Hall of Fame pitcher Mordecai Brown, born in in 1876, played for the Chicago Cubs from 1904 to 1912. He won more than 20 games in six of those seasons and led the team to two World Series Championships. In the 1908 World Series, which is the last time the Cubs won one, Brown pitched and won two games including one complete game shutout.
“Other pitchers, professional pitchers, have told us the reality is, ‘he’s one of the freaks of nature. He was a phenom,'" Scott Brown said.
But when Brown was a kid not many thought he'd have the chance to become a professional baseball player, let alone one of the best to play the game.
At the age of five, Brown lost his index finger in a feed machine on the family farm in Terre Haute. With hopes of becoming a professional, Brown learned to throw a baseball with three fingers.
“He was able to turn that into what Ty Cobb called the most devastating curve ball that he ever faced," Scott Brown said.
After his time with the Cubs, Mordecai"Three Finger" Brown went to share his story of overcoming adversity to encourage other players and children that they could do anything they put their mind to as well.
"He loved baseball. He was serious about the game, but he was more serious about having fun and helping others enjoy their life thought the game," Scott Brown said.
Brown wrote a series of seven books titled, "How to throw a curve."
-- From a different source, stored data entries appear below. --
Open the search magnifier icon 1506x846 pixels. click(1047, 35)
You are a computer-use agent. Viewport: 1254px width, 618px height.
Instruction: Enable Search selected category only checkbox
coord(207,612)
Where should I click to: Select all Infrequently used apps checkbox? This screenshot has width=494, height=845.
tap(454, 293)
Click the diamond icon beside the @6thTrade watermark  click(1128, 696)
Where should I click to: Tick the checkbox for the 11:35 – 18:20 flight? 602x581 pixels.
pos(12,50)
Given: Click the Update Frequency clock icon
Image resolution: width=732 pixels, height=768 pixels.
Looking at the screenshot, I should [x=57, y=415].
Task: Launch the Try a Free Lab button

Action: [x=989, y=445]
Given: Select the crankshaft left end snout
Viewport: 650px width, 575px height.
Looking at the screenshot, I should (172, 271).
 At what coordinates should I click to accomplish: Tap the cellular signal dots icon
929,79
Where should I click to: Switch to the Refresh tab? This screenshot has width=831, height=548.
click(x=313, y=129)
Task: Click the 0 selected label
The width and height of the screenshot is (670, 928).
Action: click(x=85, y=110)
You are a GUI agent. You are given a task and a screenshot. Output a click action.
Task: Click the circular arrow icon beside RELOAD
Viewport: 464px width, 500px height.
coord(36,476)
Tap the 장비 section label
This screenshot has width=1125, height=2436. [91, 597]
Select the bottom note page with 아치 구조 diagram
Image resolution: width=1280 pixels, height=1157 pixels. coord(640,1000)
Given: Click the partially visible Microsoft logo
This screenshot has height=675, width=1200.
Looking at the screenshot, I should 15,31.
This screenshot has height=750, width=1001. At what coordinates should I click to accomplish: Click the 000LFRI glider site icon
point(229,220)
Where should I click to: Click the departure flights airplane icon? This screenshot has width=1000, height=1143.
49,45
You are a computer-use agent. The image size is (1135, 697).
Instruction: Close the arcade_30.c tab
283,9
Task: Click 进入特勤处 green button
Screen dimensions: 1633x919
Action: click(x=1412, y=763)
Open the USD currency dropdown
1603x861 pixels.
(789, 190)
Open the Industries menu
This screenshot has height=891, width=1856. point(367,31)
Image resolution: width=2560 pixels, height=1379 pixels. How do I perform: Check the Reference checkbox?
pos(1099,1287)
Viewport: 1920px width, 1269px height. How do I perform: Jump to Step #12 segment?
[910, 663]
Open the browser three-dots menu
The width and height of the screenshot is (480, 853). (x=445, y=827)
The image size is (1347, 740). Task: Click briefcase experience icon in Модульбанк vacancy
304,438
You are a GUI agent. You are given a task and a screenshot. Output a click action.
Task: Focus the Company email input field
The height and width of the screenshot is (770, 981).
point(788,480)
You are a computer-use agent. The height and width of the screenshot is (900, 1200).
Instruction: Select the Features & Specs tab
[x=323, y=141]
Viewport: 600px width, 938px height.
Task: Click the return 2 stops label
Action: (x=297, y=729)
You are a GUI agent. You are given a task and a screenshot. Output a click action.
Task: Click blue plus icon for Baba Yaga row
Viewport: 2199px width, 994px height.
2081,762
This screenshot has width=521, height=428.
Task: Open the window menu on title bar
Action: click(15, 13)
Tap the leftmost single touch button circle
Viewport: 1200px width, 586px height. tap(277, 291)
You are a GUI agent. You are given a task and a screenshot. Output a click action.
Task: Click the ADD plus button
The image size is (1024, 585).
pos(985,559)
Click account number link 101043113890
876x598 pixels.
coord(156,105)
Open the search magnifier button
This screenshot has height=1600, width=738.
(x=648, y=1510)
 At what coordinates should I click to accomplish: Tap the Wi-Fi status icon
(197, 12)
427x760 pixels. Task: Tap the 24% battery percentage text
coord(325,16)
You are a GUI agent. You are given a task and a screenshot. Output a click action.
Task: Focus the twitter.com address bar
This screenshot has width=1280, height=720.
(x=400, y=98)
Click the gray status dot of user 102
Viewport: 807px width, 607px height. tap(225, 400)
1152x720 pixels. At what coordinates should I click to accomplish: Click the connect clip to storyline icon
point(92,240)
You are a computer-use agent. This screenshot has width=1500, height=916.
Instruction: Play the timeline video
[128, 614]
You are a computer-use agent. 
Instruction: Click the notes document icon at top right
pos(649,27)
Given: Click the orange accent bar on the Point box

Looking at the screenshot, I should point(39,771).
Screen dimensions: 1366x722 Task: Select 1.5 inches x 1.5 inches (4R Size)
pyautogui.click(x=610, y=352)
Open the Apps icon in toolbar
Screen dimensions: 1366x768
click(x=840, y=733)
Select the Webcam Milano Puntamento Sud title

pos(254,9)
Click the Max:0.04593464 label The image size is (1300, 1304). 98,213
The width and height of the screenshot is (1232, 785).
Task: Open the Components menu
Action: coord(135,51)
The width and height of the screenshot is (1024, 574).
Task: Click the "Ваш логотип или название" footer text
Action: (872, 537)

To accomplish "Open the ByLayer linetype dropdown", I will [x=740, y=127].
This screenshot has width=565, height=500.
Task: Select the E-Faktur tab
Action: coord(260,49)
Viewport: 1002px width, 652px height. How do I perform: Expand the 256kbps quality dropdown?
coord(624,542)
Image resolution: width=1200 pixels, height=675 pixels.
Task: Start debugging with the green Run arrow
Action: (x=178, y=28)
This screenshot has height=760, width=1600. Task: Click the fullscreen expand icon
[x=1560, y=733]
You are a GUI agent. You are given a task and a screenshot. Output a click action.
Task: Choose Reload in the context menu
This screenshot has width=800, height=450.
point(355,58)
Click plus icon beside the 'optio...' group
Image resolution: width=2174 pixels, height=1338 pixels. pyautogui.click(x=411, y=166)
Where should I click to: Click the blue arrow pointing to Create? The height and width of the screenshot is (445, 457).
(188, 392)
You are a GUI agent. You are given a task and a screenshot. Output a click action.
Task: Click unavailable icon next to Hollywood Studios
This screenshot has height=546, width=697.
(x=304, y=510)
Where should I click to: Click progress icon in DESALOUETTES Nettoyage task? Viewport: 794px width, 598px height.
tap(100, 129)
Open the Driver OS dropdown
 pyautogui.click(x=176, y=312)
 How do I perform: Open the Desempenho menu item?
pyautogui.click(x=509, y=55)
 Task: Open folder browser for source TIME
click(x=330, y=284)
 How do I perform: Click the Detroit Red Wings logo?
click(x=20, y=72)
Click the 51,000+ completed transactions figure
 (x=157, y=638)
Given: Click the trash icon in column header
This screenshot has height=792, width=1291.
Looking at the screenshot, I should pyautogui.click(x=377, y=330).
"(The books were) a lot more than that," Scott Brown said. "It was about life and using baseball as a vehicle to get to where you wanted to go.”
Scott Brown and some of his family members now work to preserve Brown's legacy. They wrote a biography about his life and created a virtual museum to honor the Hall of Famer.
“We found the lessons he taught in overcoming adversity could be utilized today in young people and players starting out just as Mordecai taught them when he was alive," Scott Brown said.
Mordecai Brown is buried in Terre Haute and memorial stands in his hometown of Nyesville, Indiana.